What do you worry you will never be able to express?
The way June looks to me while she’s asleep.
What unchangeable fact has been most frustrating to you as an artist?
My limitations are never far from my consciousness while I’m working, and my frustrations with them boil over now and then.
What do you feel are the greatest or most tenacious barriers to creating art over an entire lifetime?
Boredom, or laziness of imagination. Television. Alcohol, for me, anyway.
Do your dark nights of the soul tend to be constructive or destructive to your self-expression?
Really, I feel like I could answer that question honestly either way.
When does joy tend to visit you?
Usually when I’m alone, and with a change in the light, early in the morning or late in the day.
If you could amplify a specific sense, which would it be? If you could minimize a specific sense, which would you choose?
I’d amplify my sense of gratitude and minimize my sense of judgment.
How have your years in artmaking affected or influenced your sense of self?
I feel good when my work is going well and bad when it isn’t. If you mean long-term, that’s hard to answer because I don’t feel it’s separate from who I am. Looking back, I feel like I wasted a lot of time and should have gotten a lot more done. But I’ll look back and say the same thing about today if I remember today. The less I think about myself the better. But I’m okay with myself.
What do you suspect is your most powerful artistic blessing? Or blessing in general?
I have a capacity for elation.
Who or what do you feel is most invisible to others in your practice?
The amount of work and revision. Which is invisible even to me once I’m done.
How do you feel most often misunderstood or misperceived, either as an artist or in your work itself?
My work is true to the facts of my life, so it’s most often misperceived by people who know me, because they’re unable to see it as separate from me. Someone once said to me “What’s the big deal? You just wrote down what happened.” You would never say to a visual artist “What’s the big deal? You just painted what was there.” Factual or not, you’re inventing it for the page.
How important is it to you that others connect and understand and appreciate your work?
It’s the final step in the process. A reader completes the circuit. I hope I’m just setting up the conditions that allow something to happen in a reader’s head.
What is your relationship to criticism?
I take what I can use. Whatever rings true.
What is your relationship to praise?
Same as with criticism, I’m moved by what rings true. Unlike with criticism, I try not to let it affect my work.
What makes you most likely to shut down or go into dormancy as an artist?
Comparing my work with that of people whose work I love.
Do you have a particular skill or knack of which you are most secretly proud? Something you feel you can do that few others can, no matter how small?
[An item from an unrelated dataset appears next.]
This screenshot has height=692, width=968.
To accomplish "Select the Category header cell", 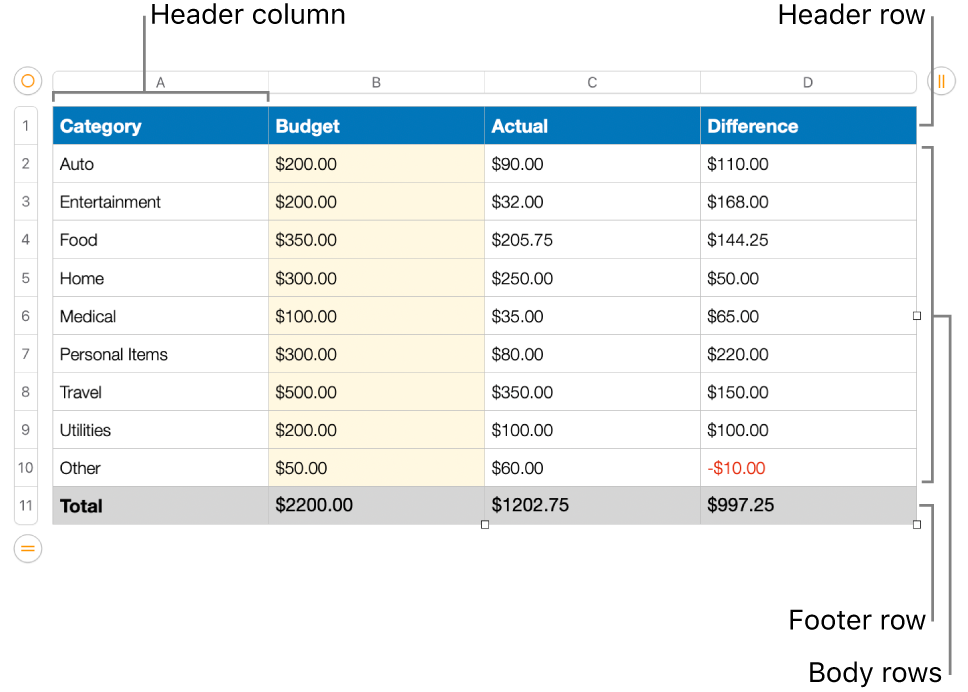I will coord(160,125).
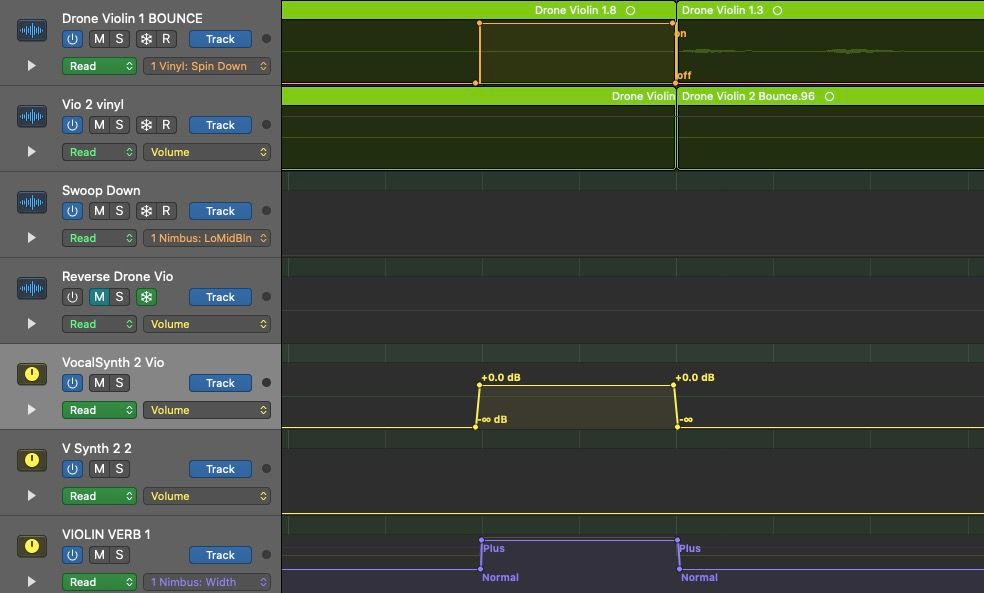Screen dimensions: 984x593
Task: Click the waveform icon on Swoop Down track
Action: tap(31, 202)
Once I was hanging out in a studio while a friend was recording a song. Tony Maimone, who was producing the session, heard me fooling around with a toy glockenspiel I found on the shelf and set me up with it in the booth. It came out very well. But I’ve said what I have to say on the instrument.
Describe the greatest gift someone has given to you that invigorated your artistic expression?
The poet Amy Sparks started a magazine in Cleveland called angle and offered me a monthly column where I could write about whatever I wanted, and writing that column brought me back to life.
Are you more interested in the universal or the individual? How important is it to you whether you express yourself as a unique person, or rather add your voice to a collective conversation?
I always figure the individual is universal, that if something is true for me, it’s true for everyone. I’m often wrong about that, but it’s the assumption I proceed from in writing.
What would be the most thrilling moment or situation in timespace to find your art being enjoyed?
I’d like to get on the F train and see someone reading one of my books. Laughing. Not uproariously, you know. Not making a spectacle of herself. But enjoying it.